Bug 191786

Summary: [bce] [patch] bce link state changes to same state are ignored by lagg
Product: Base System Reporter: Kajetan Staszkiewicz <vegeta>
Component: kernAssignee: freebsd-net (Nobody) <net>
Status: New ---    
Severity: Affects Only Me CC: vegeta
Priority: --- Keywords: patch
Version: 9.2-RELEASE   
Hardware: amd64   
OS: Any   
Attachments:
Description Flags
Check for proper phy messages, never check phy status in bce_tick() none

Description Kajetan Staszkiewicz 2014-07-10 17:03:01 UTC
I have a Dell PowerEdge m610 system with 6 bce NICs. BladeCenter is equipped with M6348 switches in fabric A and pass-through modules in fabrics B and C. bce[01] are connected to switch stack via backplane and form a lagg with LACP, bce[23] are connected via pass-through module to copper ports in the same switch stack and create another lagg with LACP. bce[45] are connected elsewhere without LAG.

As far as I understand an interface can change its state in lagg when it goes down or up, thanks to if_link_state_change and do_link_state_change in sys/net/if.c. if_link_state_change is equipped with a check for "changing" into the same state.

I've added following printfs to see what exactly happens:

--- a/sys/dev/bce/if_bce.c
+++ b/sys/dev/bce/if_bce.c
@@ -6460,11 +6460,23 @@ bce_phy_intr(struct bce_softc *sc)
                        if (new_link_state) {
                                if (bootverbose)
                                        if_printf(sc->bce_ifp, "link UP\n");
+                               printf("%s: state change to UP; from 0x%x to 0x%x, calling if_link_state_change(0x%x, 0x%x)\n",
+                                               sc->bce_ifp->if_xname,
+                                               old_link_state,
+                                               new_link_state,
+                                               sc->bce_ifp->if_link_state,
+                                               LINK_STATE_UP);
                                if_link_state_change(sc->bce_ifp,
                                    LINK_STATE_UP);
                        } else {
                                if (bootverbose)

☆ ☆ ☆

§ EXERCISE A:
Give the bug report again from "As far as I" to "bce_phy_intr(struct bce_softc *sc)", substituting "link_state_update" for "if_link_state_change".
§ EXERCISE B:
Answer these questions about the bug report:
(i) What system does the reporter have, and how many bce NICs does it have?
(ii) What version is listed for the bug?
(iii) In which file are if_link_state_change and do_link_state_change located?

§ DATA SHOWN:

☆ ☆ ☆

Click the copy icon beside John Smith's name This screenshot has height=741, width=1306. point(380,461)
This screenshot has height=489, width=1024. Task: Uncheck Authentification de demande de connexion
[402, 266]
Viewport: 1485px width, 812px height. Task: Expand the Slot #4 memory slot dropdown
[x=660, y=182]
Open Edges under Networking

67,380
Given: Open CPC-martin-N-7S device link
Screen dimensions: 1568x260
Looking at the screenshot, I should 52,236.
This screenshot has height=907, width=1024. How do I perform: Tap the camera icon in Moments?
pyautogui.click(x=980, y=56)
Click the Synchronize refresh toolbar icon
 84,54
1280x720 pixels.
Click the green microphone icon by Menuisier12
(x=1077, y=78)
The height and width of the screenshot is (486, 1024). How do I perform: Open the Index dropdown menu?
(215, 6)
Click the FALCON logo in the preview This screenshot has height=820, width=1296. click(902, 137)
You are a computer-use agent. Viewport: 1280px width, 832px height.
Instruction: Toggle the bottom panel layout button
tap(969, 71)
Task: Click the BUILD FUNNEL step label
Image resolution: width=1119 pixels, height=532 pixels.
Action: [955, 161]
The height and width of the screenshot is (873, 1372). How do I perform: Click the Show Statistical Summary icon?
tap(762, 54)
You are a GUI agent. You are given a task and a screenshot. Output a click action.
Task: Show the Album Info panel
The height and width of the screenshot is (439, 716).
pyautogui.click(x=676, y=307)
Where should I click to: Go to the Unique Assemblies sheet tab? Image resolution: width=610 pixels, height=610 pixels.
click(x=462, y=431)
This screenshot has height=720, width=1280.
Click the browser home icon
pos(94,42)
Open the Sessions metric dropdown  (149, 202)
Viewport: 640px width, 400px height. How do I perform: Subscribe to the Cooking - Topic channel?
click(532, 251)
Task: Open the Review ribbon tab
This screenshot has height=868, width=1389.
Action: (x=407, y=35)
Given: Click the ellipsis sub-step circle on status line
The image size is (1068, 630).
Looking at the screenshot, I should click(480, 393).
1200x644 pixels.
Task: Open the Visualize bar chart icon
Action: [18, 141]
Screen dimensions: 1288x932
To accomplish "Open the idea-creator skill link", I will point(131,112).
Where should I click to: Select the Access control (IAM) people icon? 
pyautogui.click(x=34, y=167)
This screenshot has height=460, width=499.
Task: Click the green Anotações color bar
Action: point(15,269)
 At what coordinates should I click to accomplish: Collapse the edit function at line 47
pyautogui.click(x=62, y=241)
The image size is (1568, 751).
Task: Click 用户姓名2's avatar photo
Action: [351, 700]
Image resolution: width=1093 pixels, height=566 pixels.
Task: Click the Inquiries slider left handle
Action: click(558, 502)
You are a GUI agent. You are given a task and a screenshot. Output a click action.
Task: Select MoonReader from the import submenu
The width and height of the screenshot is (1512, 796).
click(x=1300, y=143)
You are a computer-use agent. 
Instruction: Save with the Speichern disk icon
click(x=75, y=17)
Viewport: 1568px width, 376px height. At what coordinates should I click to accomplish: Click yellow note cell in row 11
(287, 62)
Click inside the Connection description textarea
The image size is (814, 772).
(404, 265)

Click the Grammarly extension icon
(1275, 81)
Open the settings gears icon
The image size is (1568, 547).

☆ ☆ ☆

§ EXERCISE ANSWER A:
As far as I understand an interface can change its state in lagg when it goes down or up, thanks to link_state_update and do_link_state_change in sys/net/if.c. link_state_update is equipped with a check for "changing" into the same state.

I've added following printfs to see what exactly happens:

--- a/sys/dev/bce/if_bce.c
+++ b/sys/dev/bce/if_bce.c
@@ -6460,11 +6460,23 @@ bce_phy_intr(struct bce_softc *sc)

§ EXERCISE ANSWER B:
(i) A Dell PowerEdge m610 system with 6 bce NICs.
(ii) 9.2-RELEASE.
(iii) sys/net/if.c.